From the beginning, the company positioned itself differently. Instead of confining itself to therapy alone, it built a layered ecosystem. This included clinical assessments, self-guided tools, and access to professional help. Its app featured validated mood and anxiety tests, therapy sessions with vetted professionals, and even the option to link biological markers such as vitamin and thyroid levels to mental state. The aim was to move conversations about mental health beyond vague self-care advice into measurable, trackable, and actionable steps. At the same time, MindPeers invested in a corporate program, recognizing that the workplace could be both a source of stress and a powerful medium for preventive care.
Partnership proved crucial in shaping the product
The partnership between Kanika and her co-founder, Sahil Chitkara, was crucial in shaping the product. While Kanika drove the vision and mission, Sahil’s background in building scalable consumer platforms ensured that the technology could deliver a seamless experience. Together, they focused on designing a platform where users could begin with simple self-tests and gradually move towards therapy-supported by an architecture robust enough to meet the needs of both individuals and enterprises. Early experiments with AI nudges further highlighted their intention to normalize mental fitness in daily routines, much like step counters do for physical health.
Brand positioned
itself among leading names in mental health-tech
In February 2023, their appearance on Shark Tank brought this ambition to life with a bold ask of 53 lakh for 1% equity at a valuation of 53 crore. The negotiations were intense, but what emerged was a rare pooled deal: four sharks-Peyush Bansal, Aman Gupta, Namita Thapar, and Vineeta Singh-came together to invest 1.06 crore for 2%. For a mental-health startup, securing not just capital but collective support on national television was as symbolic as it was strategic, signaling recognition in a sector often weighed down by stigma.
The real challenge came after the spotlight. With new funding and popularity, MindPeers set out to expand both its consumer-focused products and workplace wellness programs. The latter proved especially relevant in India, where insurance-linked or employer-sponsored benefits often scale faster than direct-to-consumer models. Early investors and angels helped sustain momentum, while the brand continued to establish itself as a leading name in India’s emerging mental health-tech landscape. Yet, growth in this category brought scrutiny. Public reactions to the Shark Tank episode included excitement as well as skepticism. Some questioned whether the app experience matched the ambition, while others raised concerns about ensuring credibility in a space where outcomes must be handled with care. MindPeers responded by emphasizing clinical rigor, a strong therapist network, and data privacy-aware that trust in mental health builds slowly and that missteps could weaken long-term impact.
From prime-time pitch to
national conversation
By 2024 and 2025, the brand continued refining its identity. The focus was on integrating mental health into everyday life and positioning the app as a companion that tracked not just calendars and health indicators but also mental states. For enterprises, emphasis was placed on building resilient teams with measurable outcomes, providing both prevention and support within a confidential framework. Meanwhile, Kanika emerged as the face of the movement, speaking openly about burnout and ambition, which gave the brand a trusted human foundation.
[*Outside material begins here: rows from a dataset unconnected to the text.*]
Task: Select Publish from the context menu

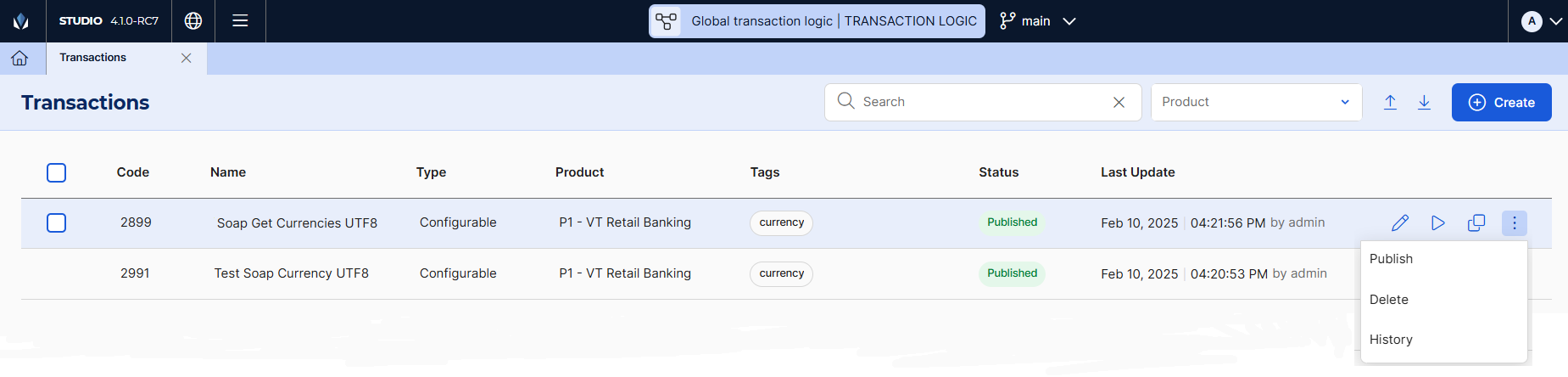Action: [1391, 259]
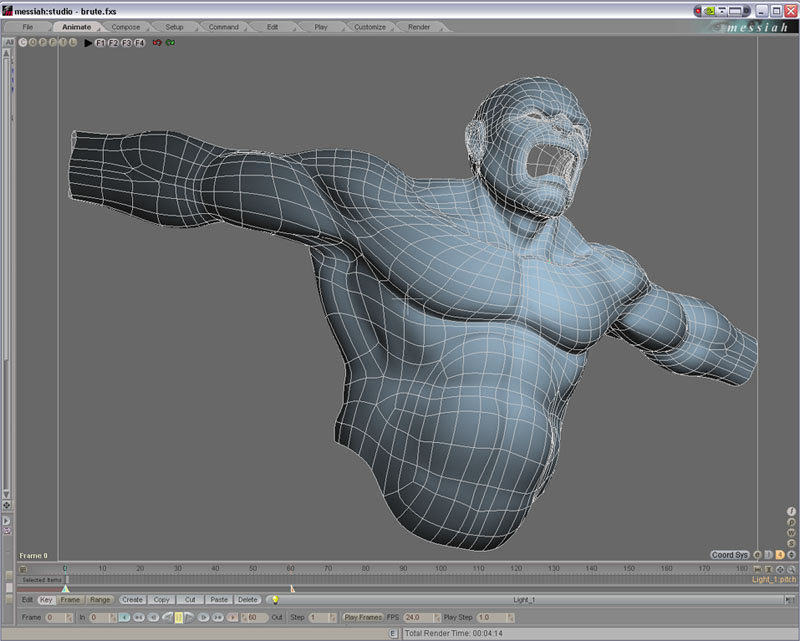Click the round 'i' info icon in viewport
Viewport: 800px width, 641px height.
(x=792, y=511)
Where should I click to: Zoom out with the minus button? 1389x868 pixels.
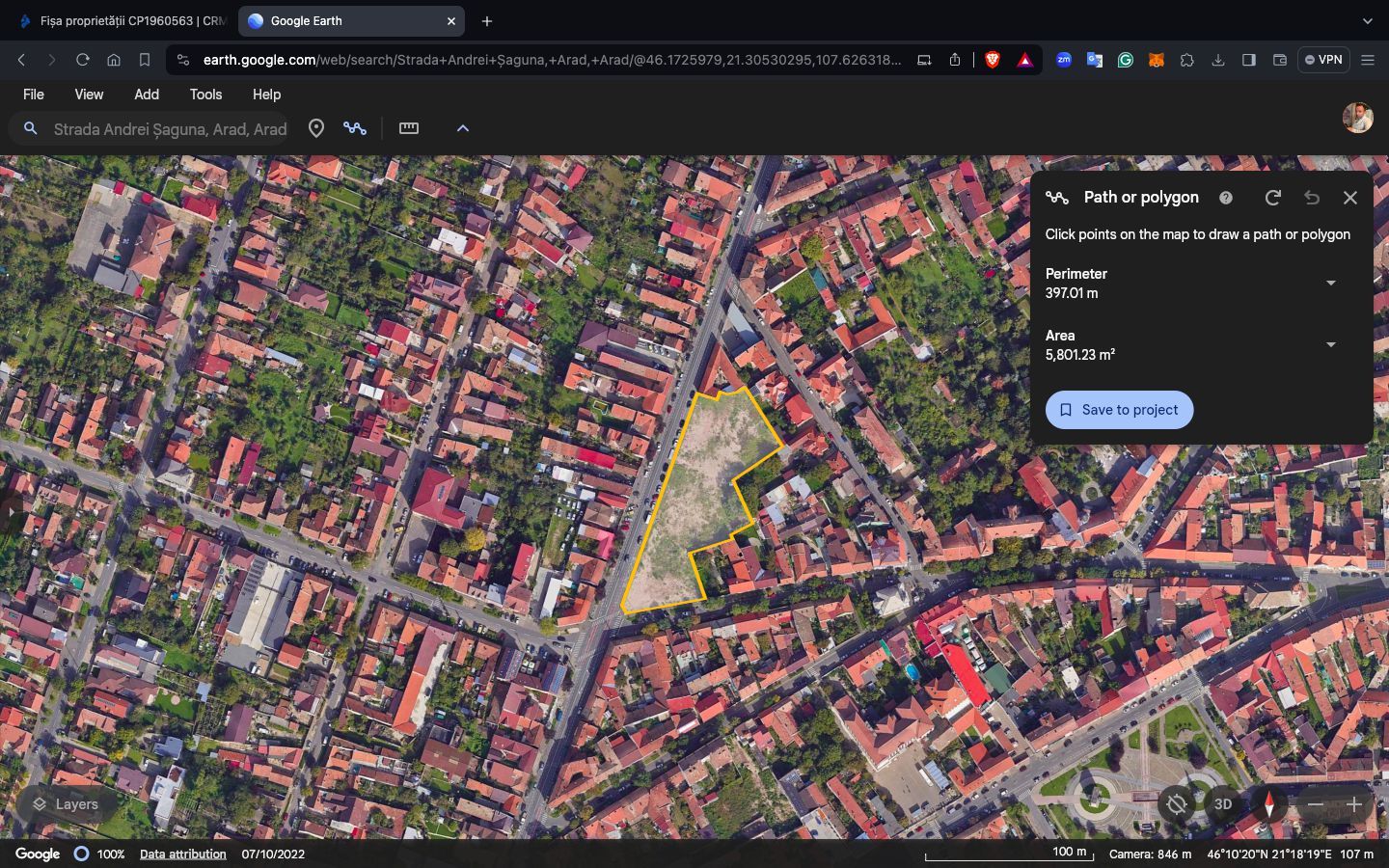pos(1316,803)
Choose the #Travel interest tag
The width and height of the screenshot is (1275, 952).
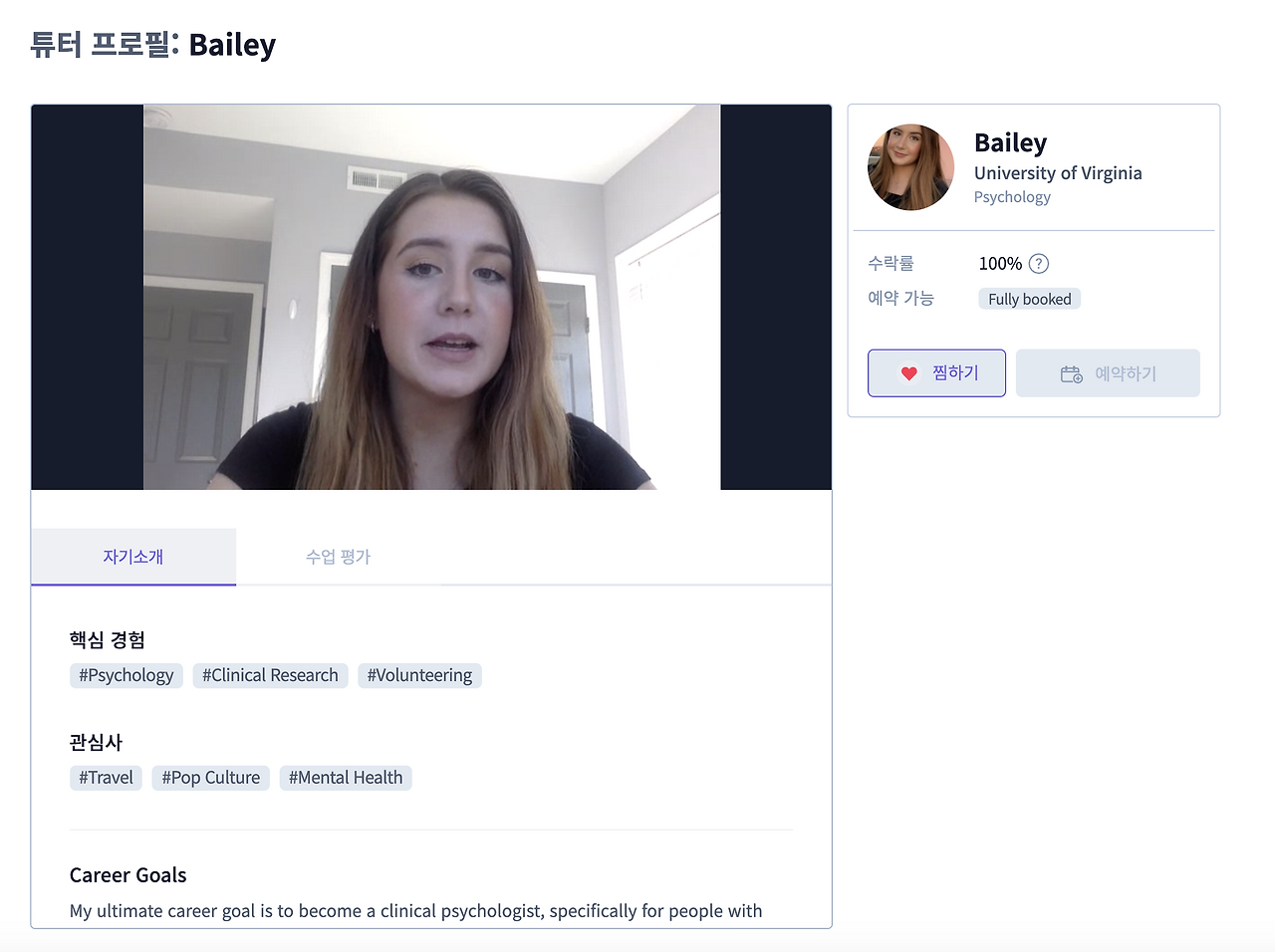(106, 778)
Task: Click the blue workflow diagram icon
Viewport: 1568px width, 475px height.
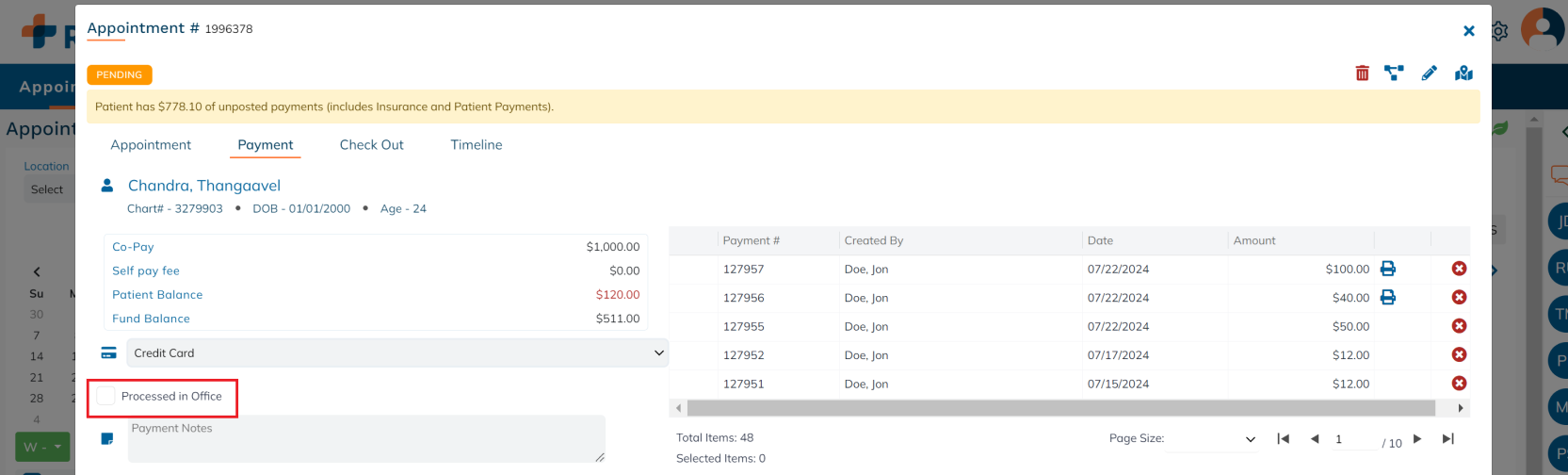Action: (1394, 74)
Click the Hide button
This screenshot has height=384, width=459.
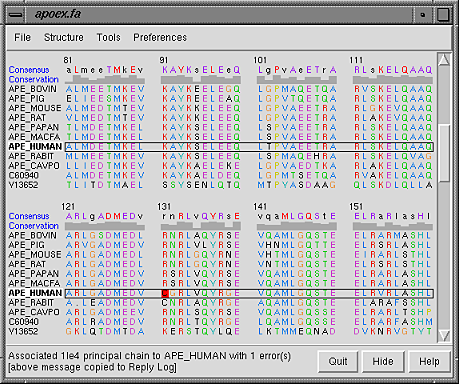(383, 361)
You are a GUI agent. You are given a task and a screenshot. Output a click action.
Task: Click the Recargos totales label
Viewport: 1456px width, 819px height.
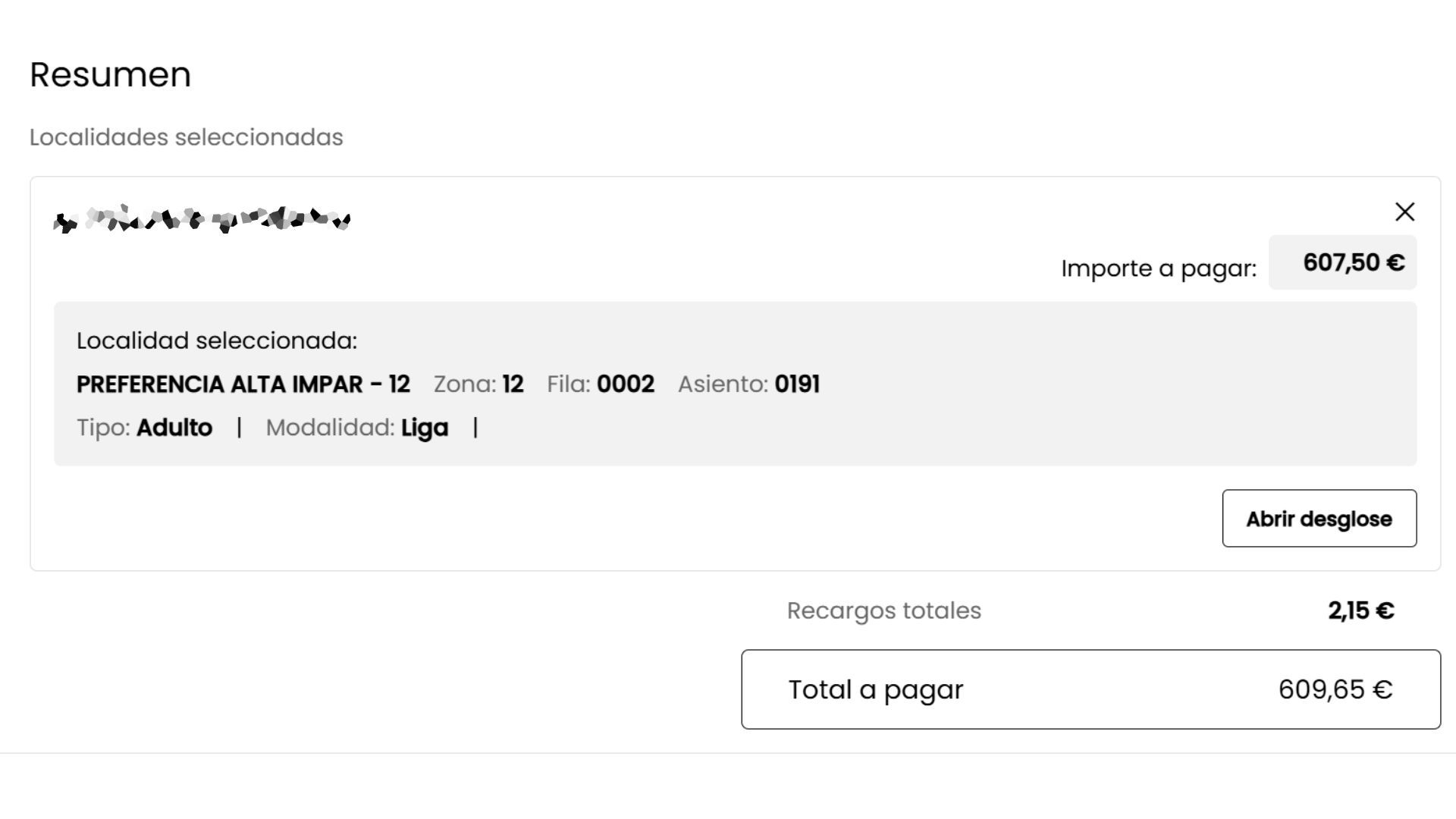click(884, 610)
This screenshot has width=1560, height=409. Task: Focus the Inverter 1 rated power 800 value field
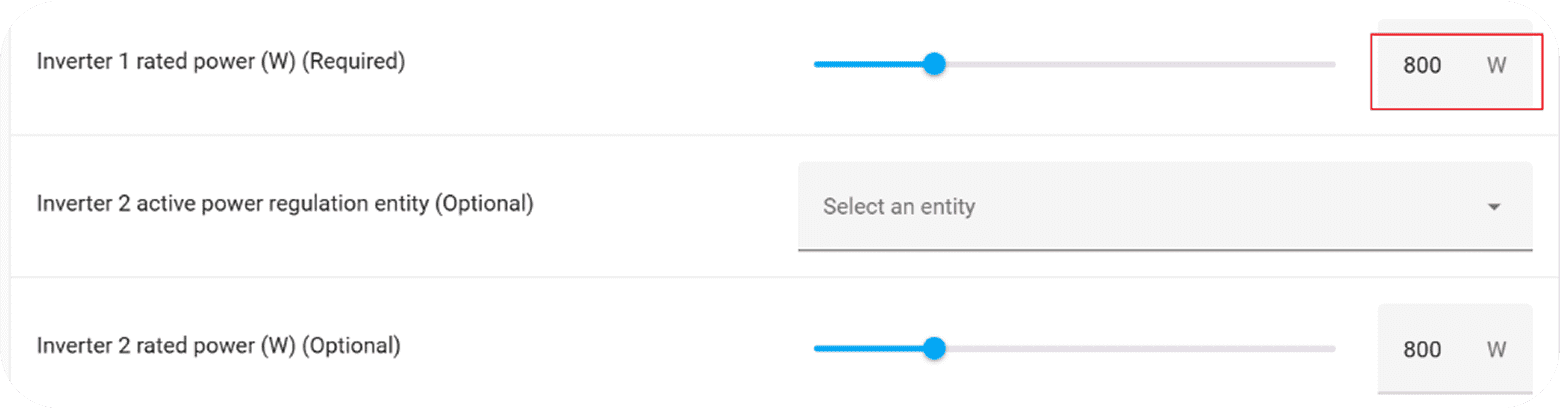click(1421, 66)
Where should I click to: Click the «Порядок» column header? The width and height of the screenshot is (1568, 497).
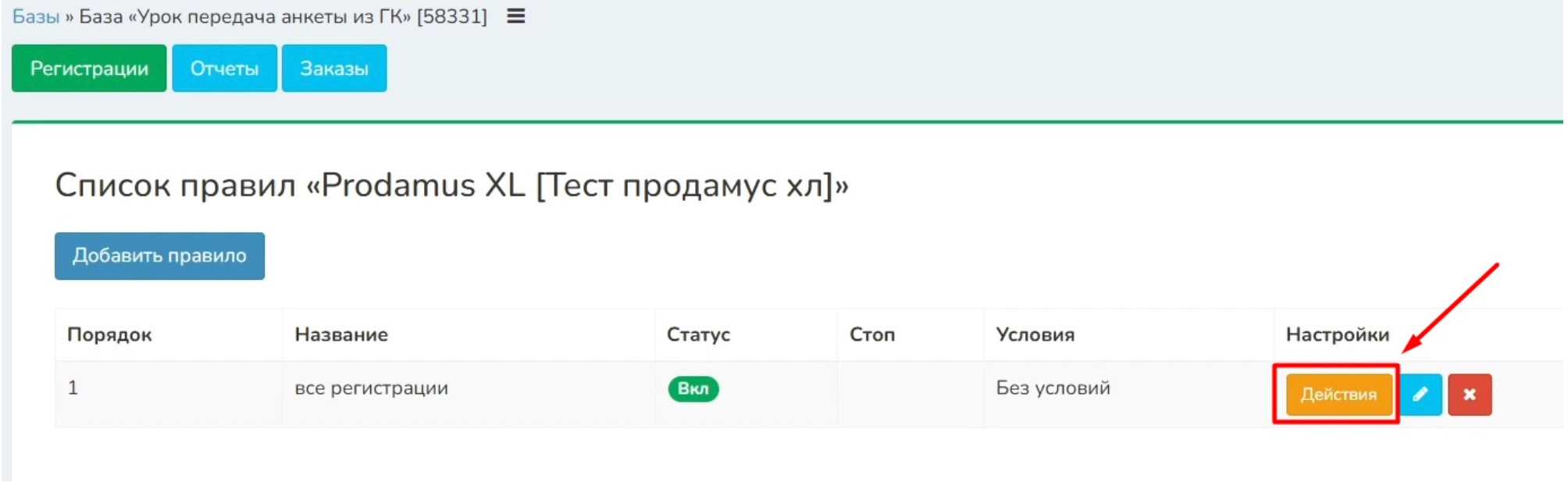click(x=109, y=335)
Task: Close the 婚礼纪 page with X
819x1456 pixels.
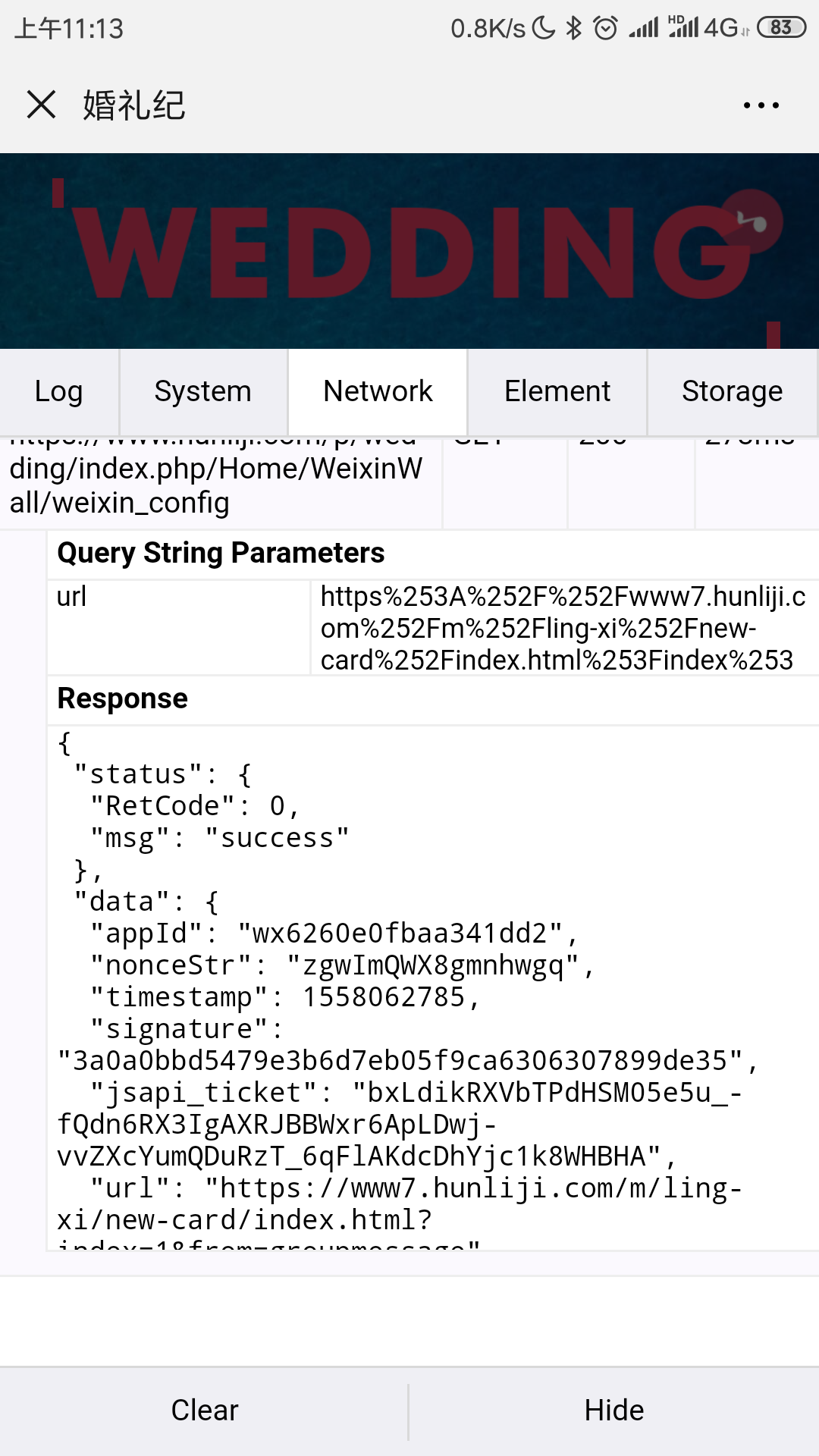Action: [41, 105]

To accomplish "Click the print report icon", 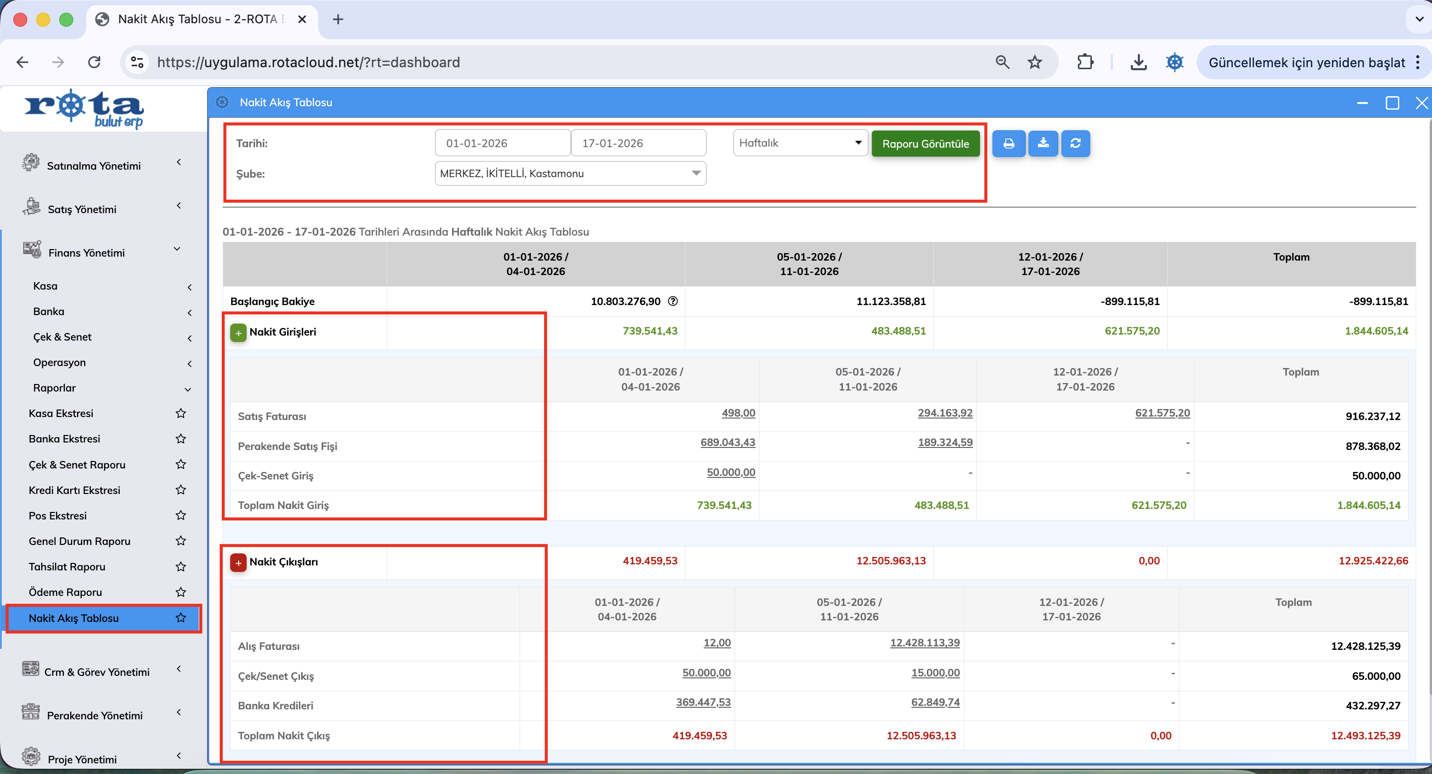I will click(1008, 144).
Looking back, the Shark Tank deal was less about the money and more about the permission to build boldly. MindPeers still carries the responsibility of validating outcomes, balancing technology with clinical oversight, and cultivating trust in a culture where mental health conversations remain delicate.
Yet, with a founder who combines personal conviction with professional expertise, a strong tech co-founder, and an app that promises both empathy and science, the company has succeeded in turning a prime-time pitch into a national conversation. If it can maintain this balance, MindPeers may well succeed in making mental health as regular and respected as physical health tracking.